• **PROBLEM REQUIREMENTS**:
Once the images are set aside, print the remaining lines below exactly.

• **Pixel coordinate grounding data**:
++++

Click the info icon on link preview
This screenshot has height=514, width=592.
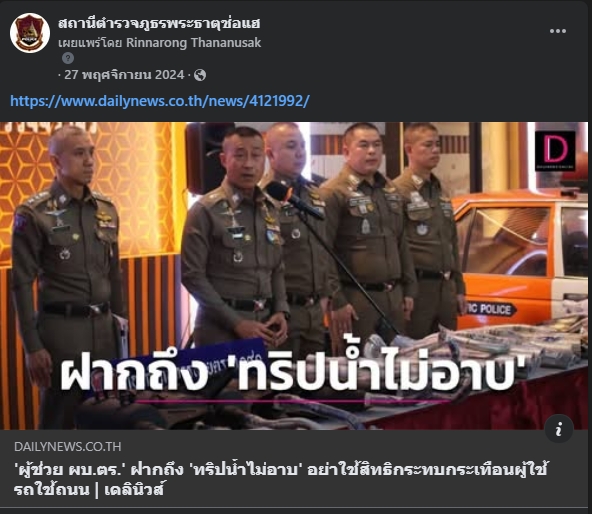point(559,429)
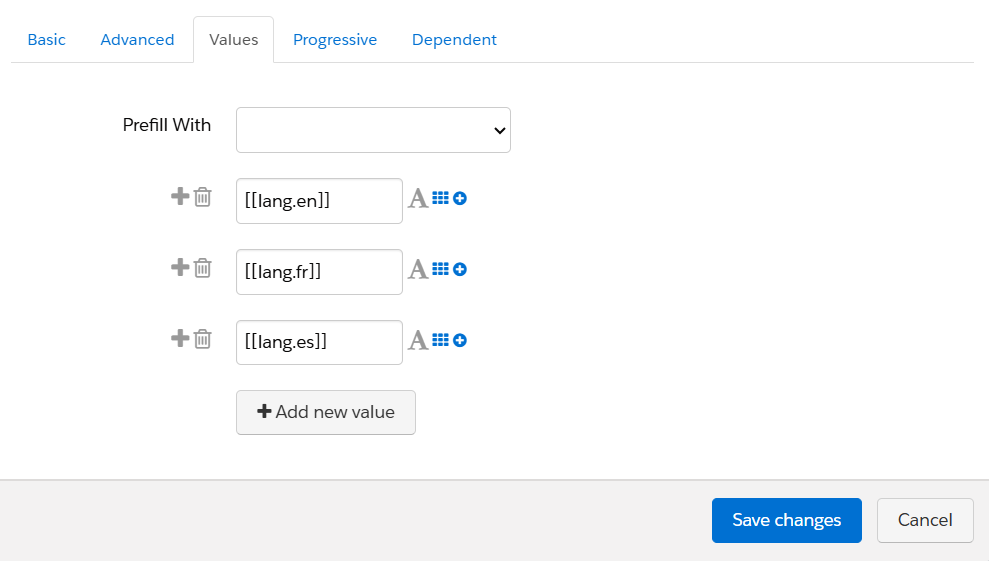Switch to the Basic tab
989x561 pixels.
[46, 40]
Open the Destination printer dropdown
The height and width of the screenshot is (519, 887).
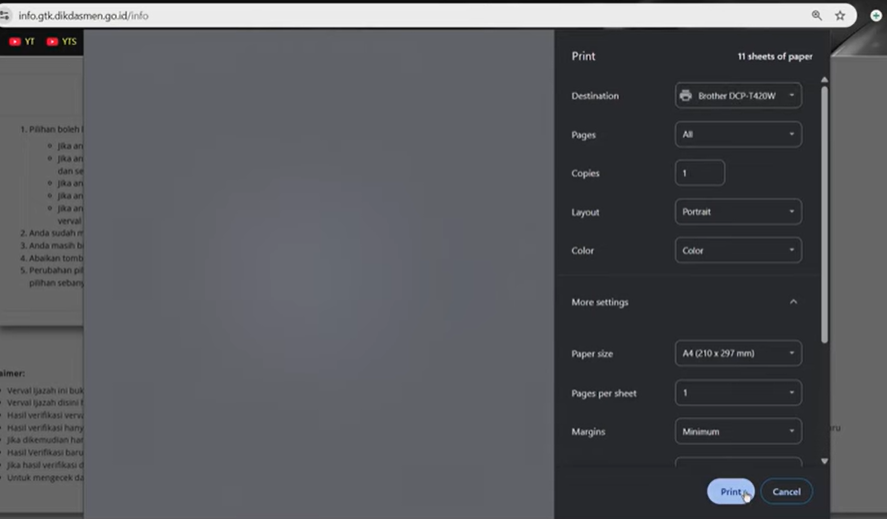coord(738,96)
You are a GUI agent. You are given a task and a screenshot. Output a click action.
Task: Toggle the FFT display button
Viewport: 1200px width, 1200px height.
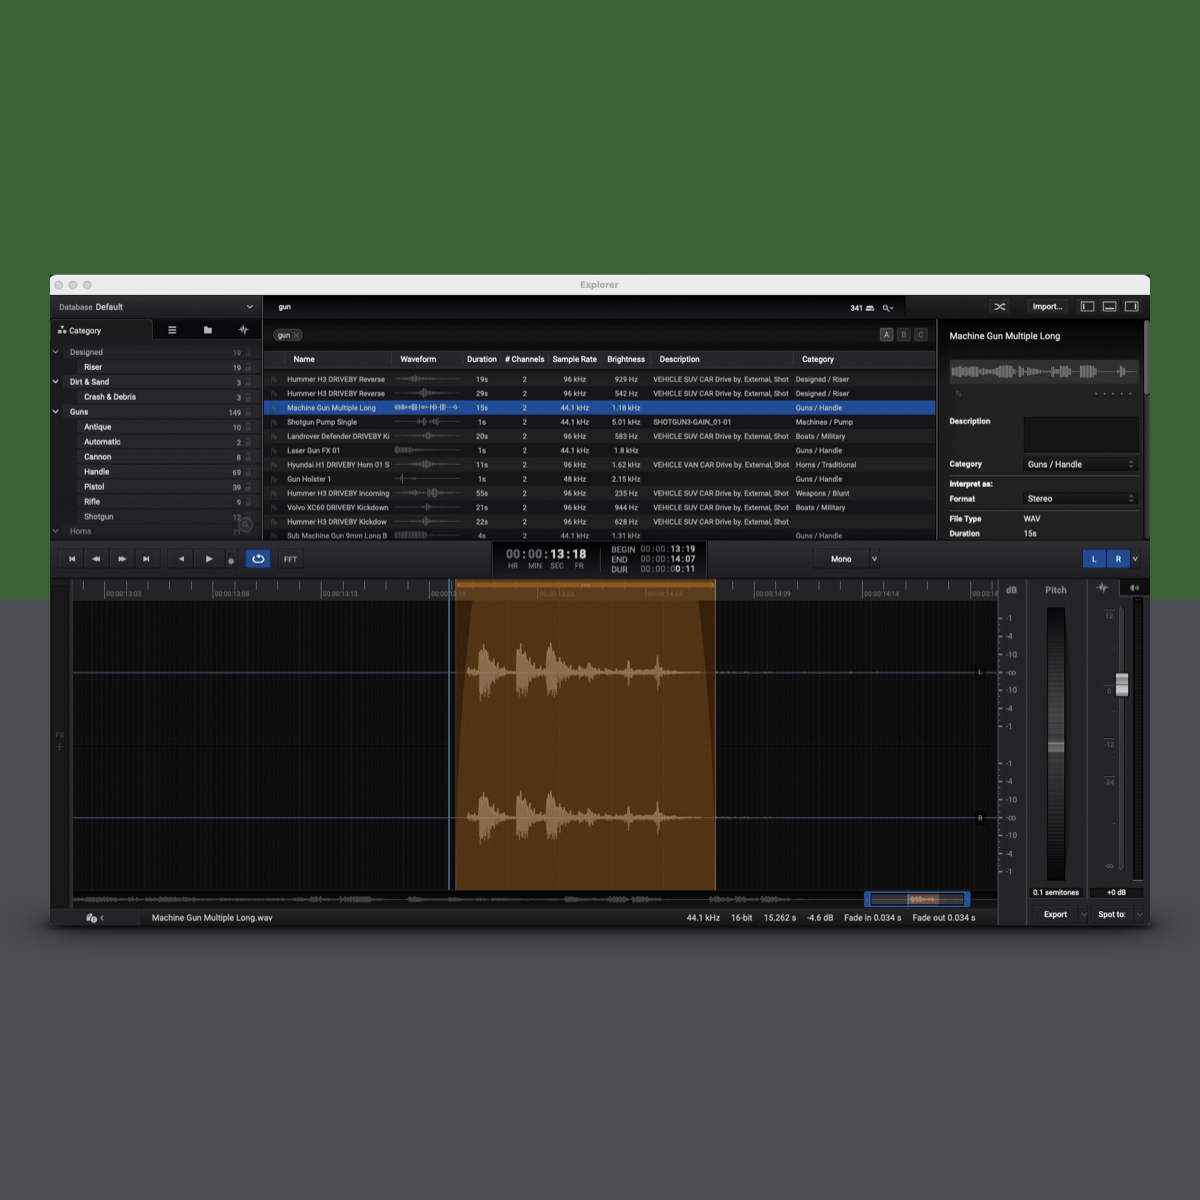290,558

++++

• **RESPONSE AREA**:
Click the info icon on link preview
This screenshot has height=514, width=592.
point(559,429)
Switch to the Basic tab
989x561 pixels.
[46, 40]
Open the Destination printer dropdown
The height and width of the screenshot is (519, 887).
coord(738,96)
You are a GUI agent. You are given a task and a screenshot. Output a click action.
Task: Toggle the FFT display button
Viewport: 1200px width, 1200px height.
290,558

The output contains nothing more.